For many Aboriginal women it meant raising the boss’s children, and their own – according to Raparapa, many became pregnant by sexual violence – without support or inheritance. Many times, the boss of the station arranged to have their ‘half-caste’ Aboriginal children removed by the local police officer – to eliminate the whispering.

Ivan Watson, for one, recalls Aboriginal children sent to missions. The lived experiences of Aboriginal men, women, and children is at the heart of Raparapa. Michael Kirby’s foreword of the book sums it up, saying, “Aboriginal drovers were treated little better than horses”. On the evidence, it seems that Aboriginal women and children had it even worse than that.

Why should Indigenous peoples celebrate International Women’s Day? Over the years, I have glanced through the online messages and invitations to a range of national events, making a point of not attending events where Indigenous Australians are not included.

Instead, high flyers, academics, and corporate speakers dominate these events. Indigenous women, young and old, make formidable contributions to Australia. Yet, it is very difficult to find Indigenous voices on International Women’s Day.

More on this: A Voice to Parliament – the change we need

The Australian community must read and hear from the women who have overcome the hand that life has dealt them from an Indigenous perspective.
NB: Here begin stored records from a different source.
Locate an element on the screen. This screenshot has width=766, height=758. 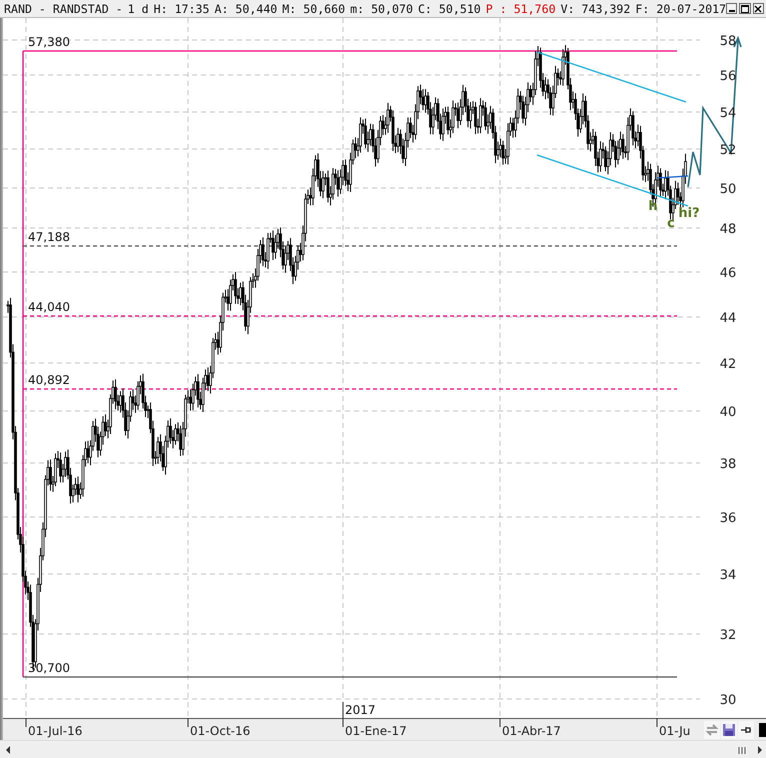
y-axis-label: 46 is located at coordinates (728, 274).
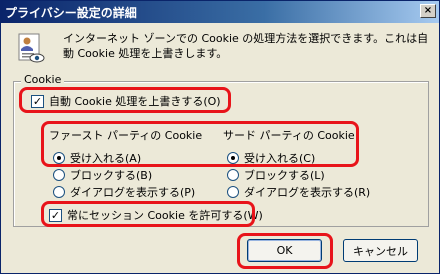 The image size is (440, 274). I want to click on dialog-title: プライバシー設定の詳細, so click(71, 12).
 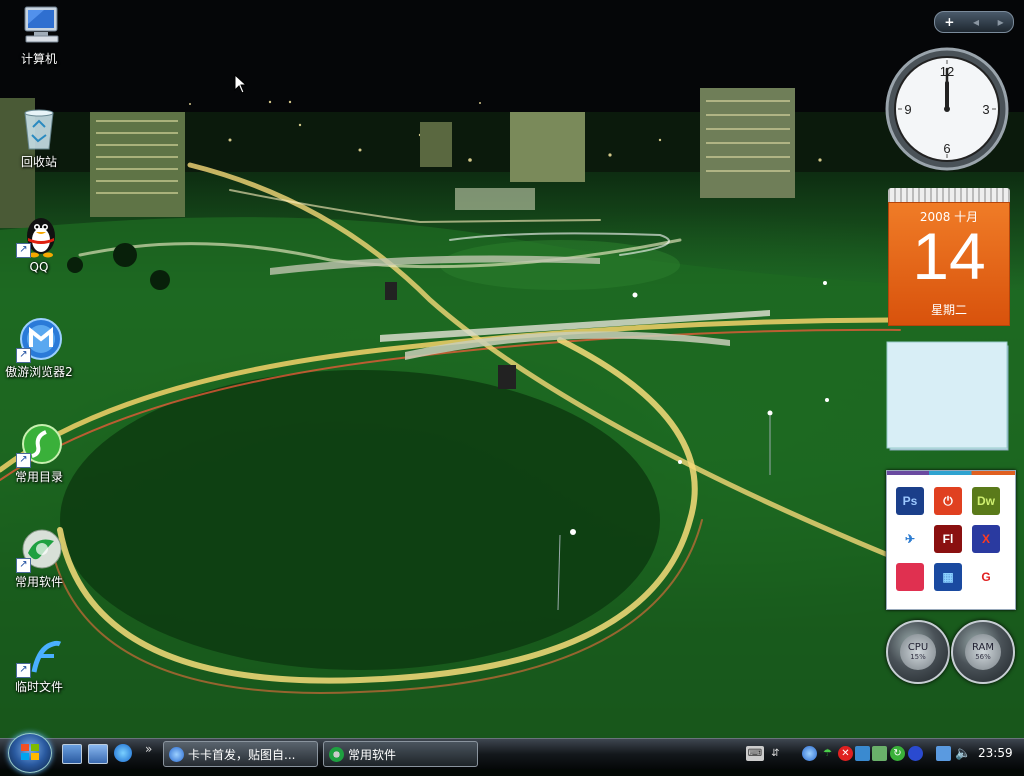 What do you see at coordinates (862, 754) in the screenshot?
I see `network-icon` at bounding box center [862, 754].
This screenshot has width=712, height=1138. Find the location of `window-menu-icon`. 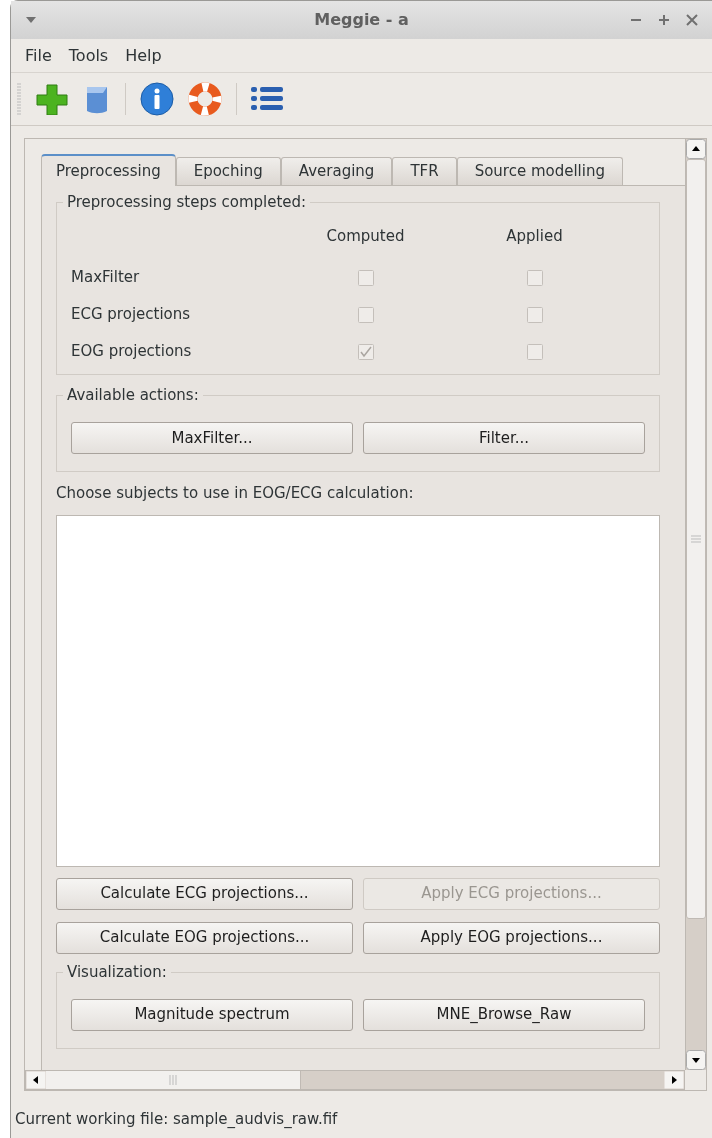

window-menu-icon is located at coordinates (31, 20).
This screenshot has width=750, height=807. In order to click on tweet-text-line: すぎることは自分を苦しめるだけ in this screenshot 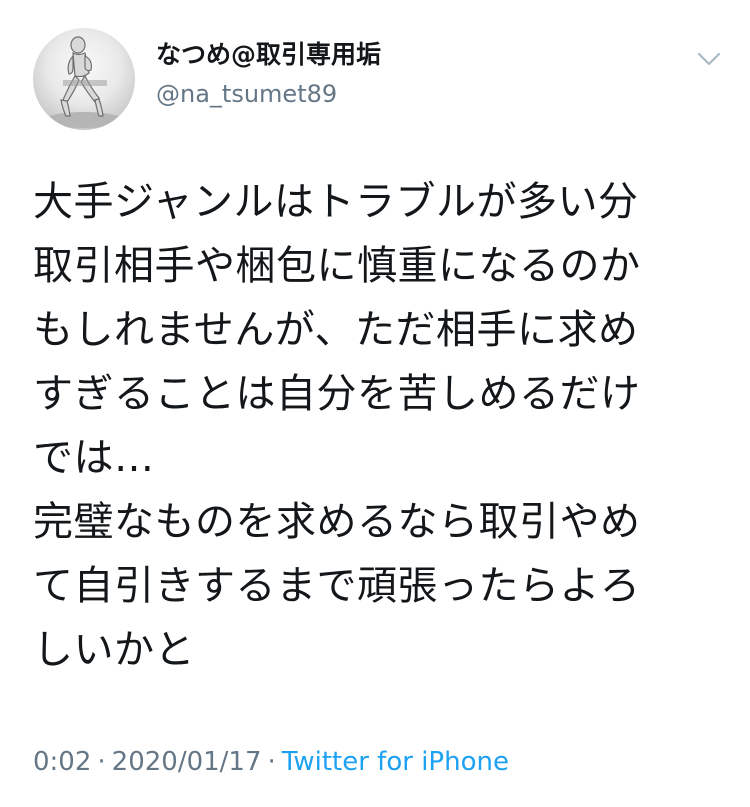, I will do `click(337, 394)`.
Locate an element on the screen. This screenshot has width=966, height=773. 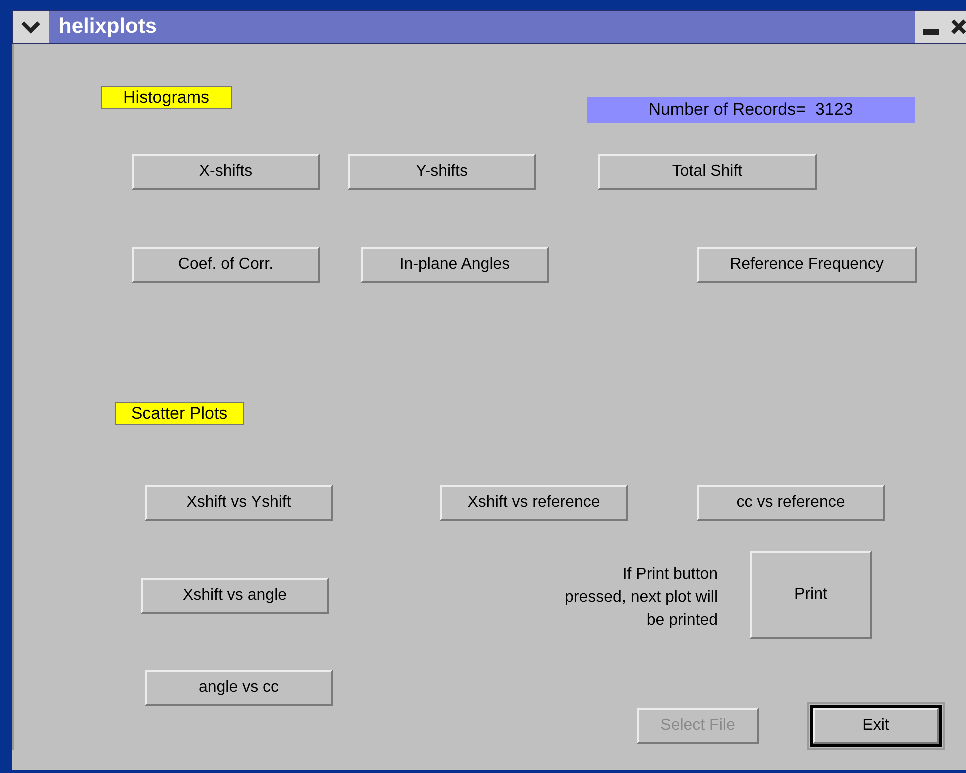
plot-button: Xshift vs reference is located at coordinates (534, 503).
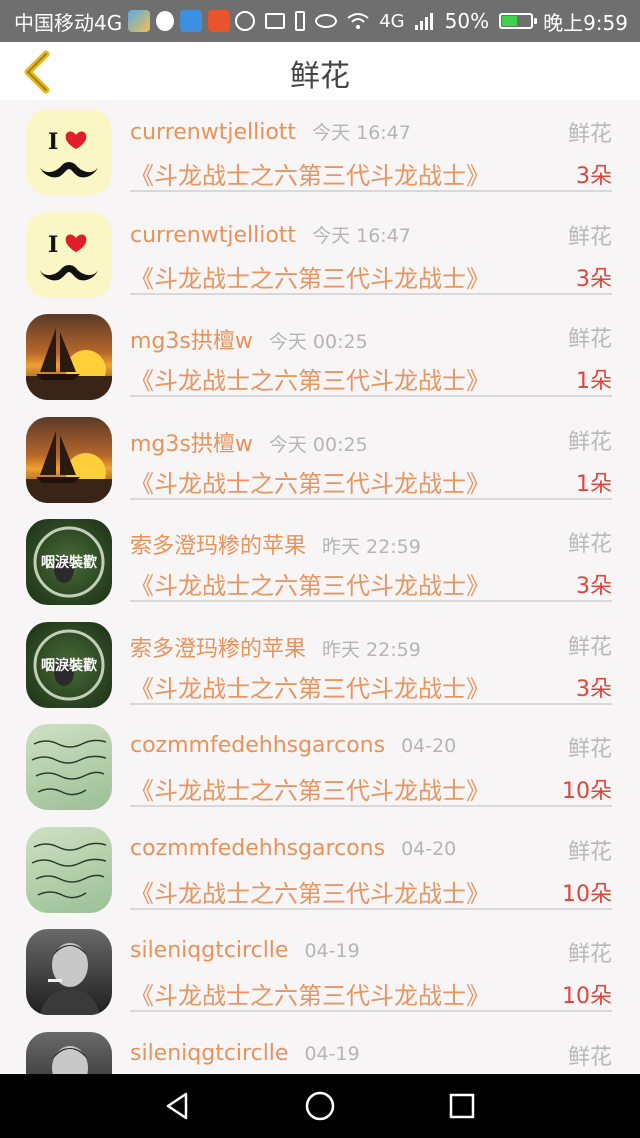 Image resolution: width=640 pixels, height=1138 pixels. Describe the element at coordinates (192, 21) in the screenshot. I see `browser-app-icon` at that location.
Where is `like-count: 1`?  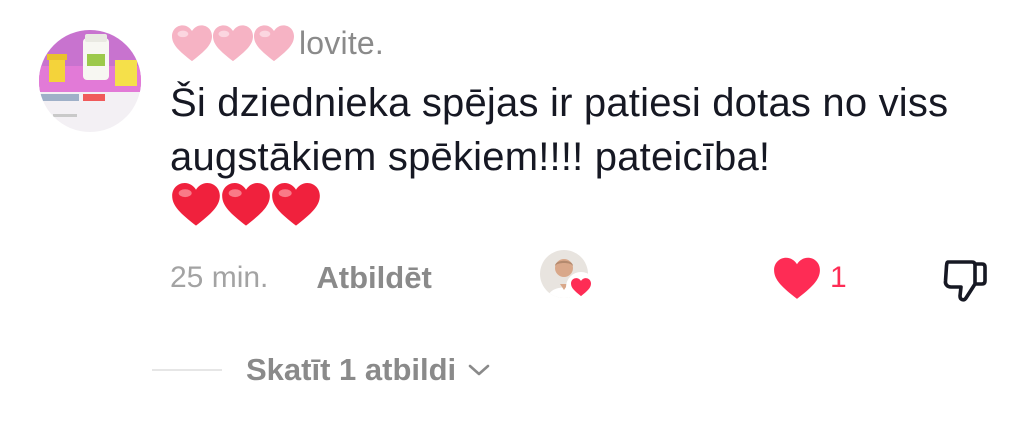 like-count: 1 is located at coordinates (838, 278).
To breathe the determination and perseverance that made them who they are, in spite of the crises, chaos, and loss, all too often experienced silently.

In recent times, fires and the intense days and months of thick smoke, embers, death, and destruction, have affected many of us. It has tested our health, both mental and physical.

Still, the media spent little time on stories about Aboriginal people’s experiences during the summer’s climate fires.

Only recently have outlets given the time to show the value of Aboriginal fire management practices to the non-Indigenous public, which are both thousands of years old and evidenced-based. Aboriginal peoples intimate knowledge of Country, its waterholes, food and medicine use, fire, water, and land management are proven sustainable practices without equal.

Aboriginal women across Australia play a significant role on Country in land and water management, and in advocating and educating the next generation.

At Winjana Gorge in Western Australia’s Kimberley region, June Oscar, the Aboriginal and Torres Strait Islander Social Justice Commissioner, addressed Aboriginal Women Rangers on the importance of their work on Country – including fire management, pest control, research, protecting vulnerable species, and protecting cultural sites.

Real jobs are hard to find in the Kimberley – especially for Aboriginal people who need to be on Country to meet their cultural and legal obligations. The problem is that Indigenous Ranger Teams are reliant on government funding – and after 2021, the funding will end for these amazing female Aboriginal rangers.

Aboriginal women, and all Aboriginal people, want to work, despite what some might think. The government must support them to do that. Again, what John Watson wrote in Raparapa comes to mind, that non-Indigenous Australians “seem to have a false impression about Aboriginal people”. Unna.